## TASK OBJECTIVE
Leaving out all pictures, copy the lines below exactly, from the line with "1287x858 pixels." to the last line, both ends included.
INPUT MATERIAL Start Marker
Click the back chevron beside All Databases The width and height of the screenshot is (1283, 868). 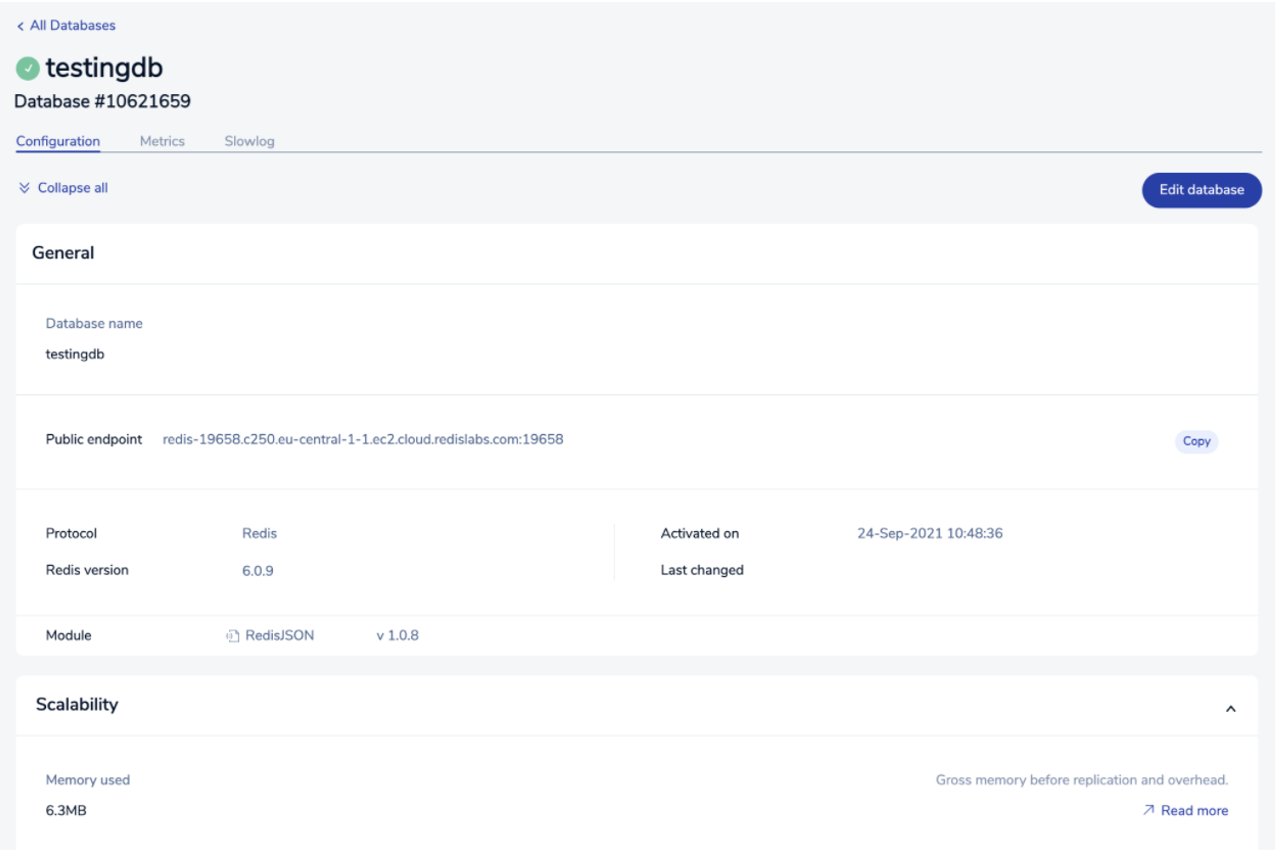point(20,26)
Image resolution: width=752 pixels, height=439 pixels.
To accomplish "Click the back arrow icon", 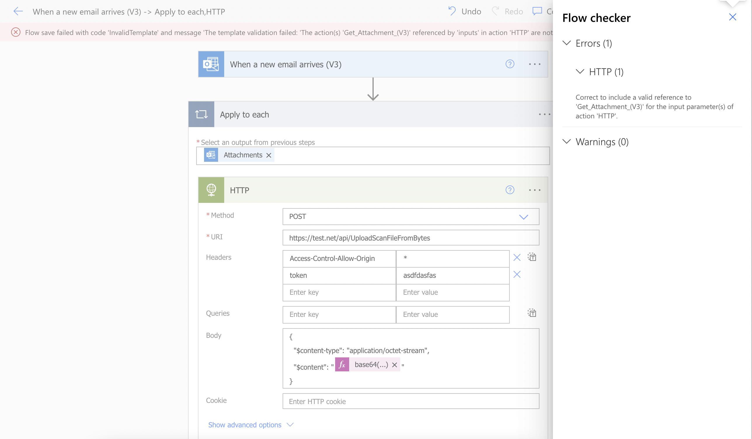I will click(x=18, y=11).
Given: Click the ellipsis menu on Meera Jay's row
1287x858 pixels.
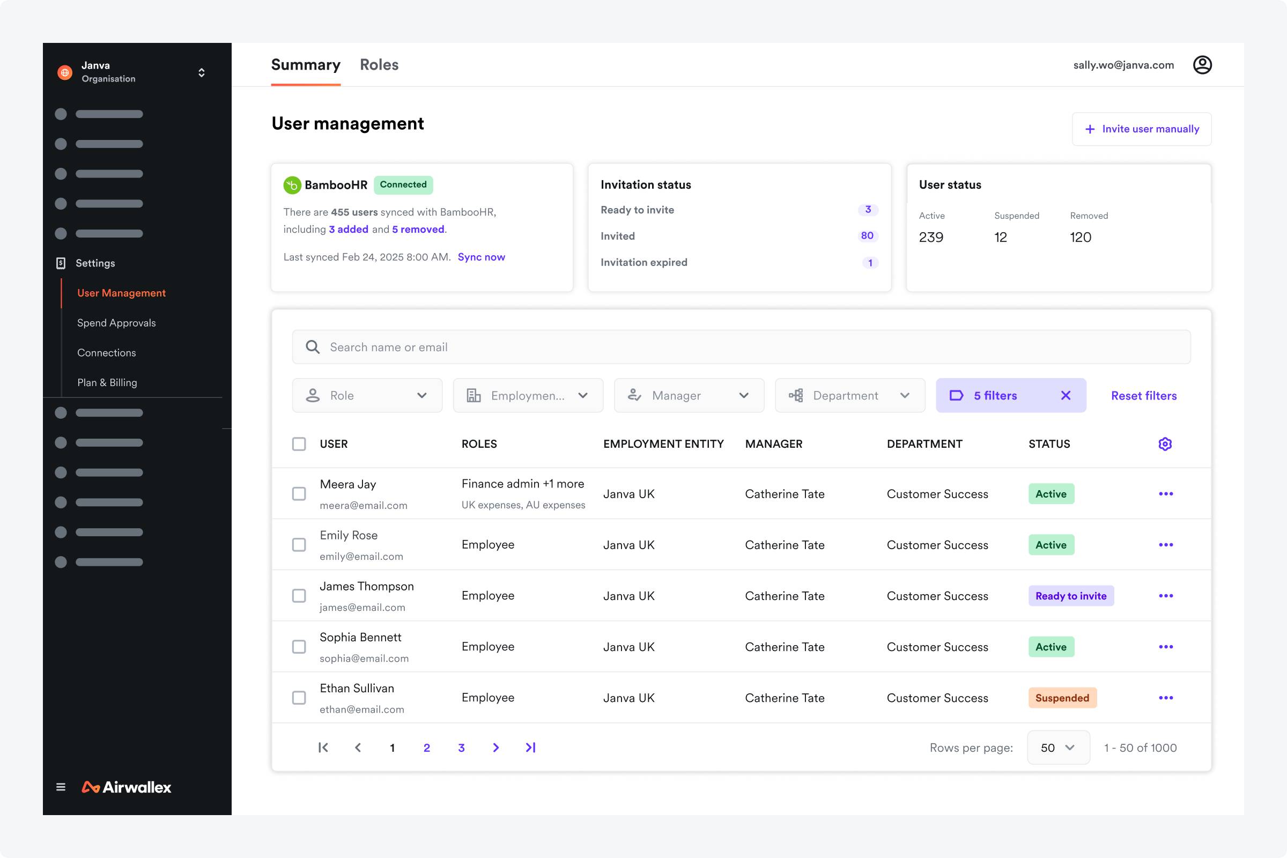Looking at the screenshot, I should point(1166,493).
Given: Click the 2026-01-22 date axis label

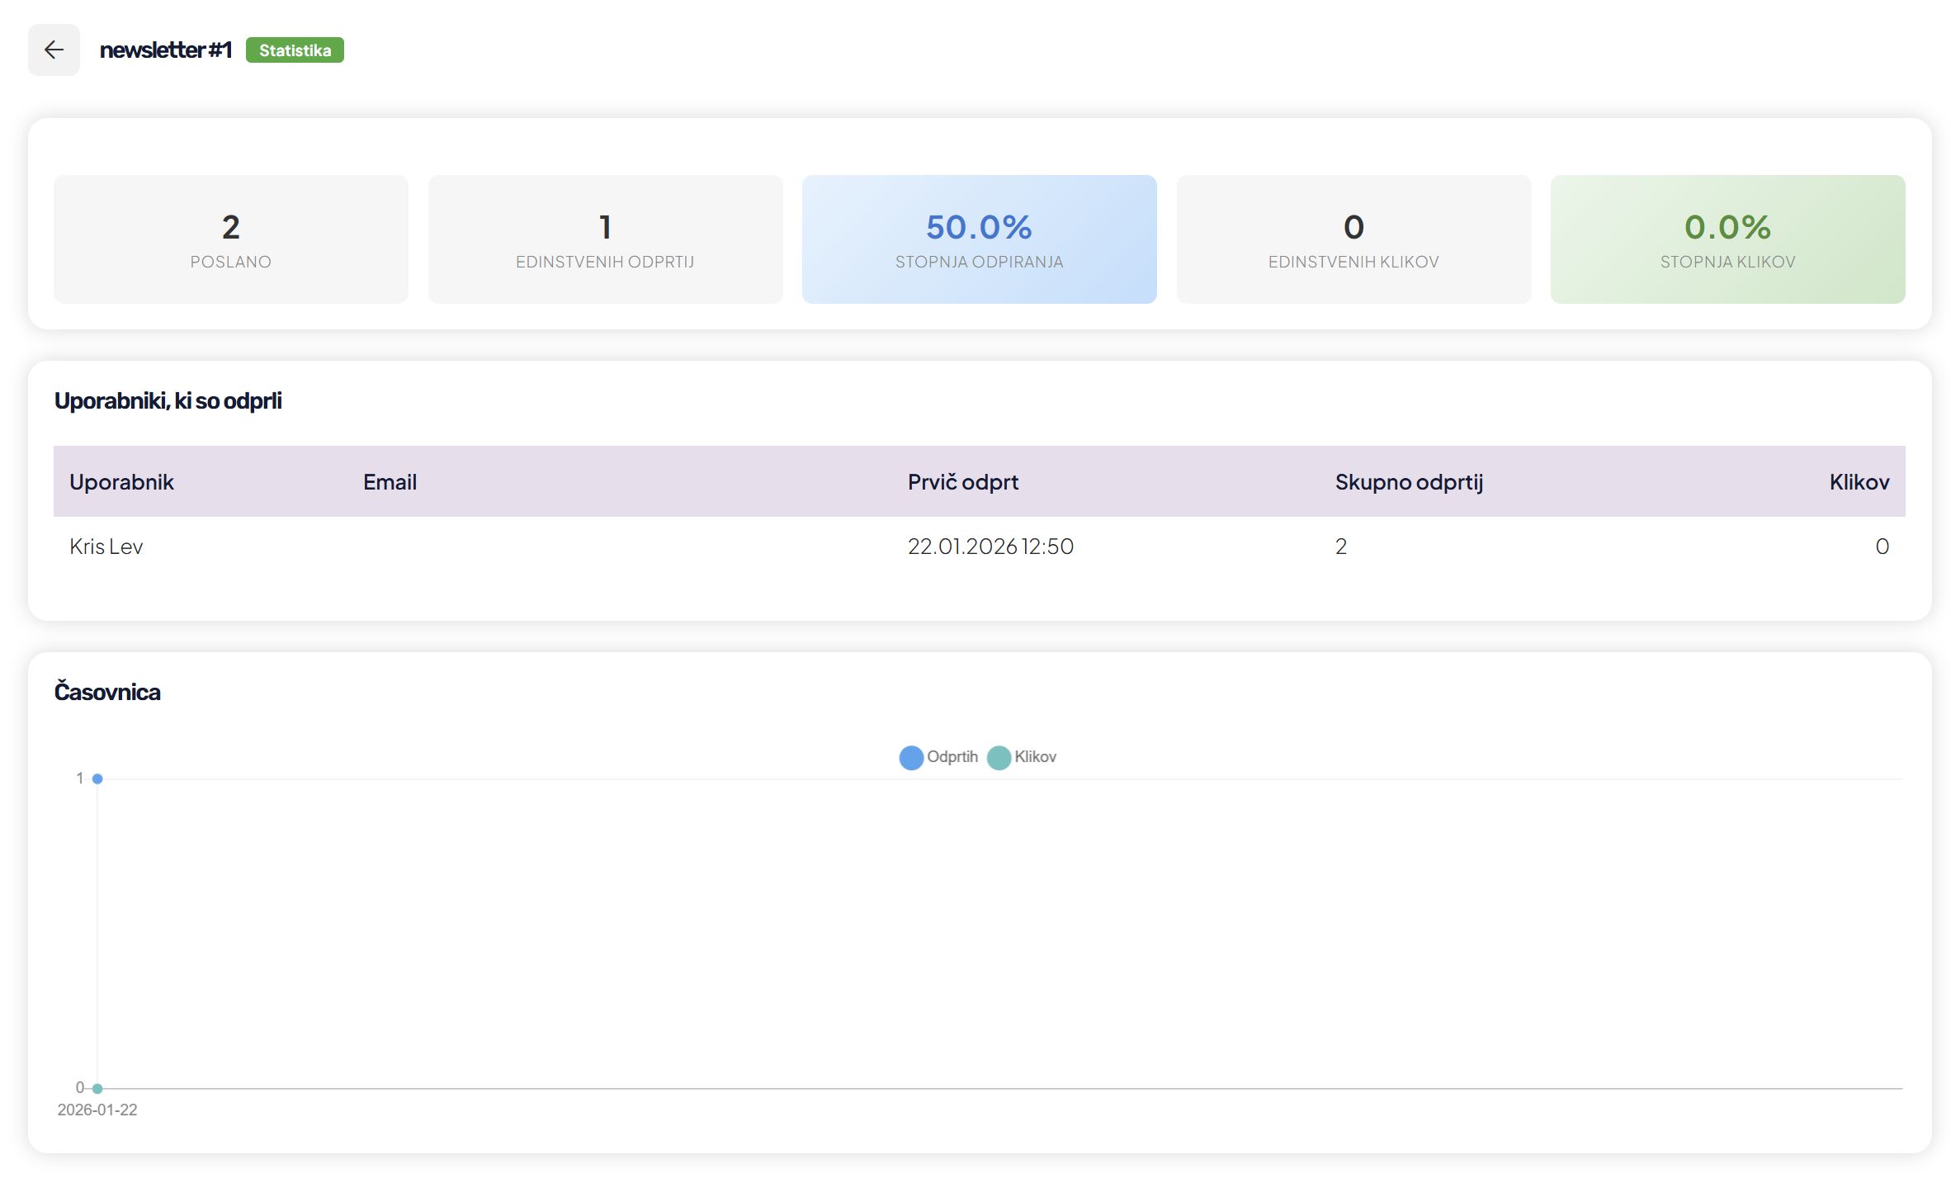Looking at the screenshot, I should coord(97,1110).
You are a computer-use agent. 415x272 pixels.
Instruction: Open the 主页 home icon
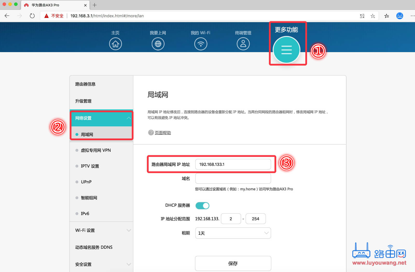[115, 44]
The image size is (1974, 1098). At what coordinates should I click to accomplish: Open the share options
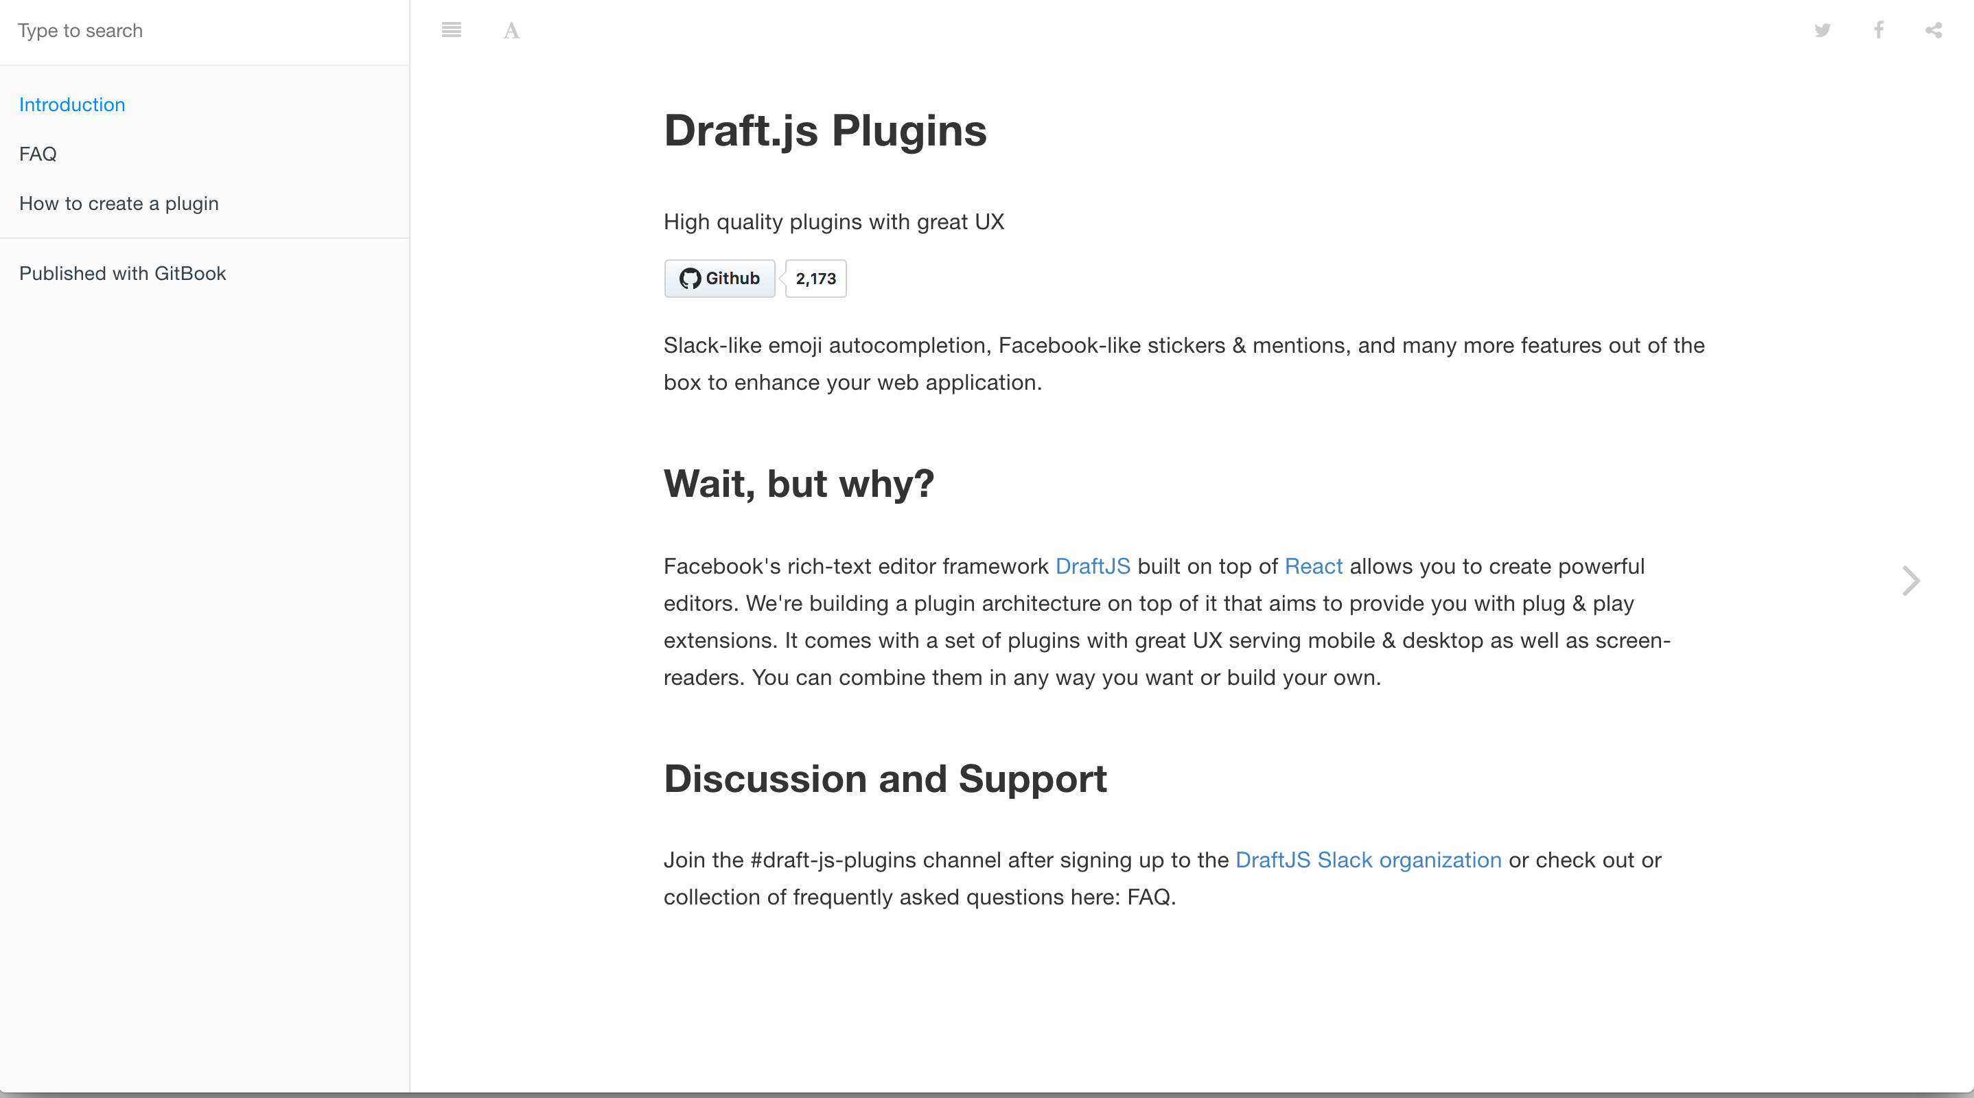coord(1933,31)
INPUT MATERIAL End Marker
## RESULT OF THE TASK
1287x858 pixels.
Looking at the screenshot, I should point(1166,493).
Given: Click the 2026-01-22 date axis label

Looking at the screenshot, I should coord(97,1110).
You are a computer-use agent. 415x272 pixels.
Instruction: Open the 主页 home icon
[115, 44]
The image size is (1974, 1098). At what coordinates should I click to accomplish: Open the share options
coord(1933,31)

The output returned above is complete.